Auxiliar de acção médica

“Esta crise fez-nos ver a vida com outros olhos. A normalidade não vai voltar. Na actividade, tivemos de adaptar o serviço inteiro para recebermos este tipo de doentes. Na vida, o vírus obrigou-nos a parar.”

Vítor Silva

Enfermeiro

“Preferia que as pessoas não viessem bater palmas para a varanda mas que, quando isto terminar, viessem para a rua apoiar-nos quando precisamos de apoio. Em vez disso, chamam-nos selvagens. Não somos heróis. Trabalhamos com estas situações e não é só de agora.”

Dina Almeida

Técnica de limpezas hospitalares

“É uma luta muito grande. Não tem nada que ver com a medicina normal.
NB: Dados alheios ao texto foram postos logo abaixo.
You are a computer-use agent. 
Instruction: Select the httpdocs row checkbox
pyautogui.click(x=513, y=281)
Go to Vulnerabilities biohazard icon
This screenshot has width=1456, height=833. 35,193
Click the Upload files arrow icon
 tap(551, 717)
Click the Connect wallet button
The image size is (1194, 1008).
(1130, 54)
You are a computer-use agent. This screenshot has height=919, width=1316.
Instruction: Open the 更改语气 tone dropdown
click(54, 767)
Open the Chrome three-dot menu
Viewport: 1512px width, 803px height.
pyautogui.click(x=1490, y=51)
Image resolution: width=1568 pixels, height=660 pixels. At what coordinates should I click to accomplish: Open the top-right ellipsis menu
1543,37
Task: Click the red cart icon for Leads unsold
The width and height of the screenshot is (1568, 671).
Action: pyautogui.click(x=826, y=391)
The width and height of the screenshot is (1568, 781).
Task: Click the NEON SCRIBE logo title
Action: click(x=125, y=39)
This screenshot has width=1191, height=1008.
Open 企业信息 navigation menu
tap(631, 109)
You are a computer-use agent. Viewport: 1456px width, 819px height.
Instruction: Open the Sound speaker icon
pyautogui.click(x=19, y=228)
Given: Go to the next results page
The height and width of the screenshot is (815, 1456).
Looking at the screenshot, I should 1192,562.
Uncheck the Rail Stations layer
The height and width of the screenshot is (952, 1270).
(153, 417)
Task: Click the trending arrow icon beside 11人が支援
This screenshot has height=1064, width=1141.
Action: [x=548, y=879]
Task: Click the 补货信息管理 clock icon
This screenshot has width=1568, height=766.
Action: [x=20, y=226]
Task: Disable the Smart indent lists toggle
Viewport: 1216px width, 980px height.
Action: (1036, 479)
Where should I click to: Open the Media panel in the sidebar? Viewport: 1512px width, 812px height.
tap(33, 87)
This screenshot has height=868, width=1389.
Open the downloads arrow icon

Temos muito medo de falhar. Por exemplo, ao despir o doente. Sou uma pessoa de risco, mas não parei. Quero estar ao lado das enfermeiras.”

Patrícia Rosa

Enfermeira

“Não tivemos de passar pela fase de ver imensas pessoas pelo corredor e de ter de escolher quem vive. Mas nada é como antes. E sinto isto como um vazio, uma incerteza. Ir trabalhar diminui a ansiedade. Em casa tenho um sentimento de inutilidade brutal.”

Dina Ribeiro

Auxiliar de limpeza

“Nós entramos uma vez por dia nos quartos para fazer a limpeza e o que for preciso. As auxiliares de acção médica e as enfermeiras estão mais chegadas a nós do que antes de isto acontecer, e mais atenciosas com toda a gente.”

Inês Rodrigues

Enfermeira

“Quando 2020 começou, pensei que ia ser um ano marcante pela positiva. Não está a ser. Mas isto veio reforçar os laços entre todos os colegas. Vemos os médicos fazer tudo, desde tratar o doente a esvaziar o cesto do lixo.”

António Panarra

Médico e coordenador de medicina interna

“Houve uma reacção emocional, sim, mas também racional dos profissionais. As pessoas estiveram muito à altura dos desafios. Criar formas de nos organizarmos foi muito pesado, mas conseguimos fazê-lo com alguma rapidez. E são os frutos disso que estamos a ver agora.”

Ana Castro

Enfermeira

“O mais importante é mantermos o espírito de equipa, e essa é uma lição que podemos levar daqui para a frente. Não podemos fazer nada sozinhos. Temos de confiar uns nos outros.”

Alexandra Seara

Enfermeira

“Entramos nos quartos menos vezes mas estamos mais tempo com os doentes. Aproveitamos para nos apresentarmos, dizemos o nosso nome, quem somos, o que nem sempre fazíamos antes de isto acontecer.”

Filipa Miranda

Enfermeira

“Temos muitos altos e baixos. Espero que os valores permaneçam depois de isto passar: o altruísmo, a solidariedade, o respeito pelo outro.”